──────── RECORD SET

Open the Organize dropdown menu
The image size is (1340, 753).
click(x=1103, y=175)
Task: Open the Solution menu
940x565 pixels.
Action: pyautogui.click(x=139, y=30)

────────────────

**WHAT THE EXERCISE ASKS:** Copy each line of the records containing the string "Open".

**RESPONSE AREA:**
Open the Organize dropdown menu
Task: Open the Solution menu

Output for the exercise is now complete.